Se Manuela decidiu levar o mesmo show que vem apresentando, Silvia Machete preferiu fazer um especial para o evento. Como ela mesmo disse, dentro da caixa preta as coisas são diferentes e ela programou uma apresentação que mesclava músicas de seus três álbuns com temas e trilhas sonoras de filmes. Com o assumido amor à música norte-americana, cantou desde o tema d’A Noviça Rebelde a Nancy Sinatra, com a sempre ótima ‘Bang Bang (My Baby Shot Me Down)’, de Kill Bill. Mandou ainda música de Rita Lee, mas foi com o repertório próprio que mais ganhou o público. Aqui vale lembrar também de Manuela, se com a baiana o humor é mais bem colocado e aparece especialmente nas letras, com Silvia Machete ele é escancarado, quase tão importante quanto a música. E com ela, o humor está presente na forma como se relaciona com o público, seja deixando um espectador totalmente sem graça para cantar uma música, convocando o público para comprar seu CD, dando aula de inglês, seja pela forma como interpreta as músicas, mas principalmente pelo lado performático circense que leva ao palco. Tem a já famosa sequência de bambolê, quando ela usa o brinquedo e acende um cigarro de ervas e solta bolinhas de sabão. Cantora com bons recursos vocais e um repertório e performance diferenciados, especialmente para cantoras brasileiras, Machete mostra no palco um sopro de criatividade, mas devendo apenas estar atenta para não cair no lenga lenga de piadinhas e gracinhas excessivas que acomete quem começa a fazer humor por aqui.

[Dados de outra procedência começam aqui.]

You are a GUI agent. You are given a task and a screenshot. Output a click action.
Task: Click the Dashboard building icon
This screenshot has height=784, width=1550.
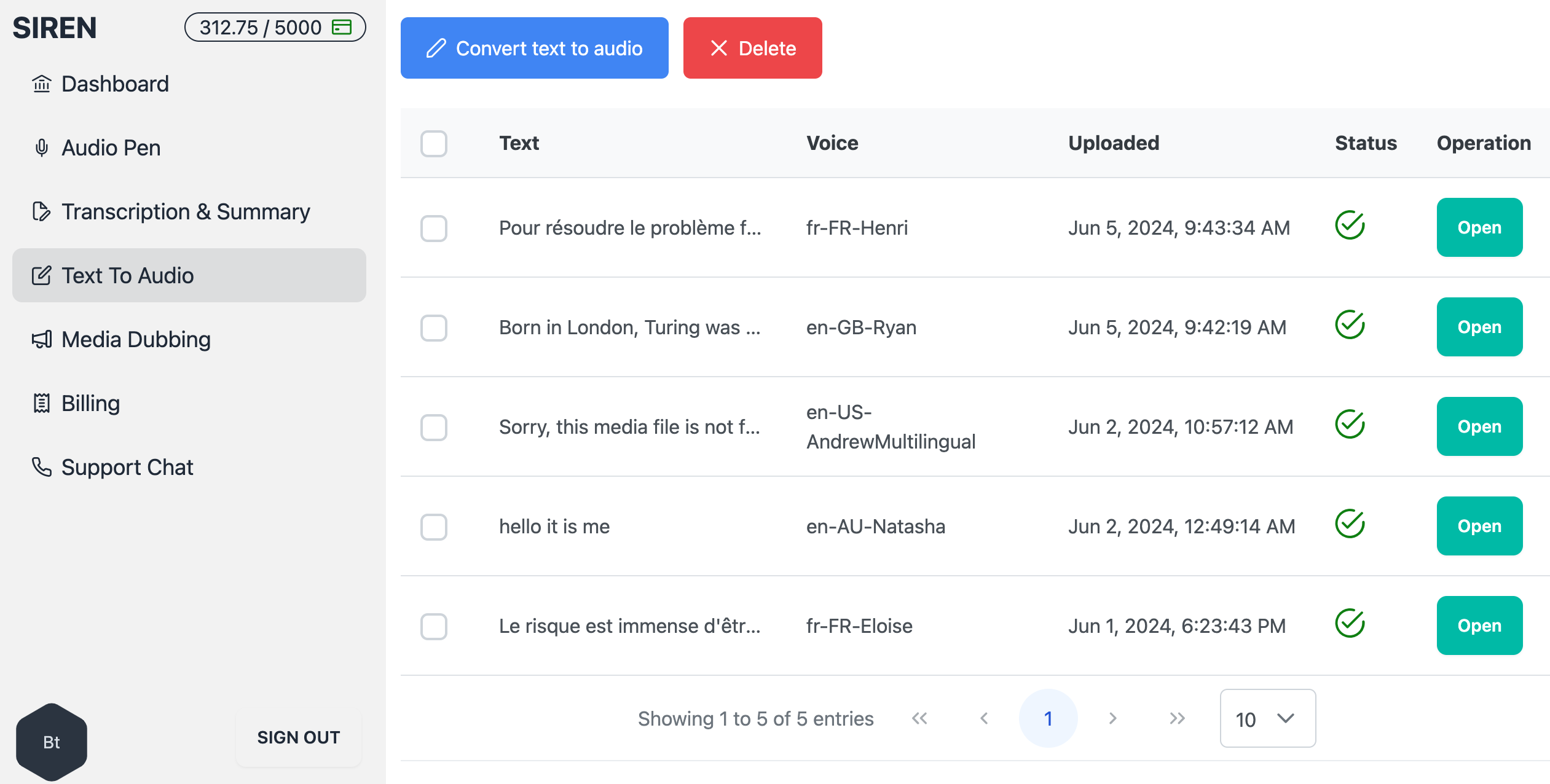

E a proposta dos shows acontecerem em cima do palco do cinema com projeções na tela grande, a cargo do VJ Gabiru, funcionou muito bem, não só oferecendo um cenário bonito, mas criando uma ambientação diferente às apresentações. O projeto Música no Cinema continua nos dias 06 e 07 de fevereiro com a banda Dois em Um e a cantora Tiê.
Fotos: Lucas Azevedo (Wado) e Vinicius Xavier (Manuela Rodrigues e Silvia Machete)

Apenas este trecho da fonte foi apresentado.